Effects of liver failure on inter‐organ trafficking of ammonia: implications for the treatment of hepatic encephalopathy

  Hepatic encephalopathy due to acute or chronic liver failure is invariably associated with hyperammonemia. High ammonia concentrations have deleterious effects on brain function by both direct and indirect mechanisms. There is increasing evidence to suggest that hyperammonemia in liver failure results from altered inter‐organ ammonia trafficking. Under normal conditions the gut produces ammonia from glutamine and urea. During liver failure, the contribution of the gut to hyperammonemia is predominantly the consequence of a diminished hepatic elimination rather than increased intestinal production.

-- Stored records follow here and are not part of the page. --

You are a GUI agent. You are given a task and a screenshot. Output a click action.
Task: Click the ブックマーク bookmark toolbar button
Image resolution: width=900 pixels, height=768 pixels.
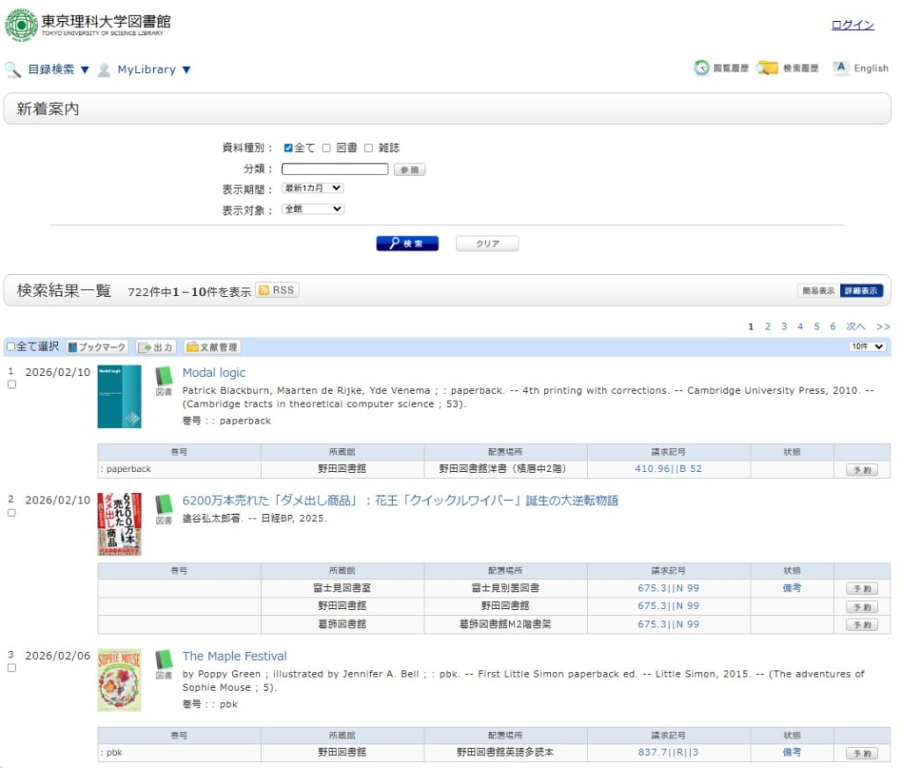[x=97, y=347]
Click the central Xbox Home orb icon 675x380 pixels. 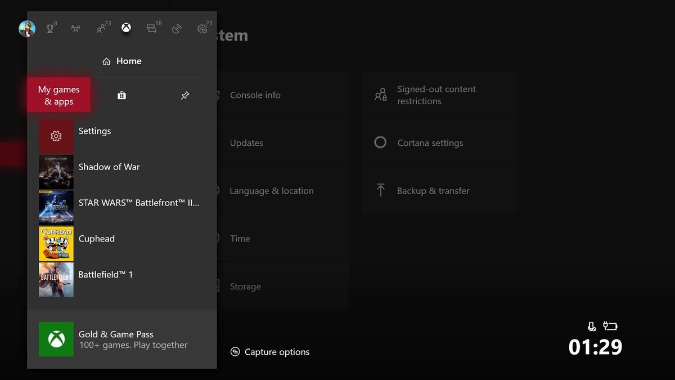pos(126,28)
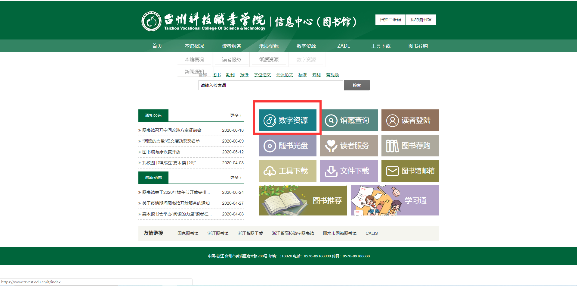Click the 图书馆邮箱 envelope icon tile
Viewport: 577px width, 286px height.
click(x=410, y=171)
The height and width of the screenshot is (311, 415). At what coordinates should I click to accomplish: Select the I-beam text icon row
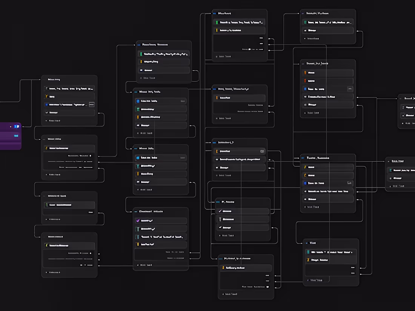pyautogui.click(x=243, y=219)
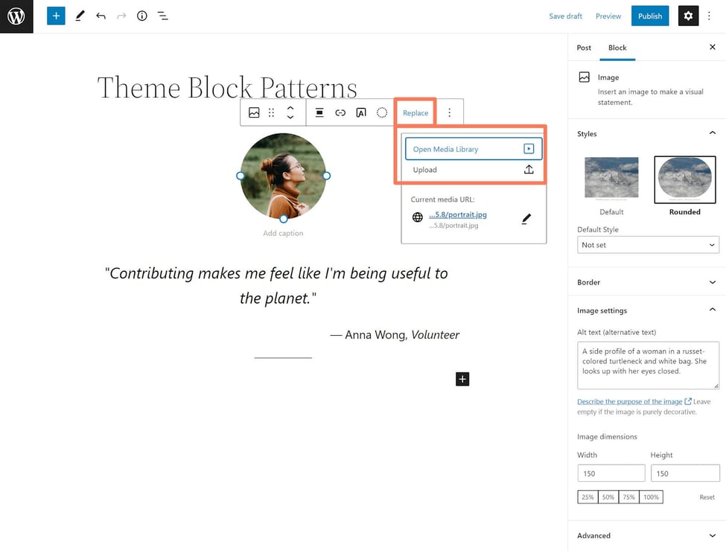This screenshot has width=726, height=551.
Task: Click the image Width input field
Action: pyautogui.click(x=611, y=474)
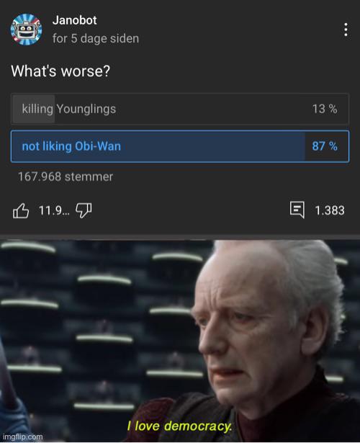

Normally, the liver removes ammonia by two distinct pathways, namely urea and glutamine synthesis catalyzed by enzymes that are, respectively, localized in the periportal and perivenous hepatocytes. The skeletal muscle relies solely on glutamine synthesis to remove ammonia. During liver failure, muscle glutamine production increases and the muscle becomes the major route for ammonia detoxification. The kidney is capable of both producing and removing ammonia. Under normal conditions, the kidney produces ammonia from glutamine which is mainly excreted into the renal vein, the remainder being excreted into the urine. However, in liver failure the excretion of the ammonia produced by the kidney is increased. Like skeletal muscle the brain relies solely on glutamine synthesis to remove ammonia. But unlike muscle, glutamine synthetase in the brain operates at nearly maximal capacity in normal conditions, and its activity is reduced during chronic liver failure. A better understanding of the alterations of inter‐organ ammonia trafficking could give rise to combined therapies aimed at reducing ammonia production and increasing ammonia removal by target organs.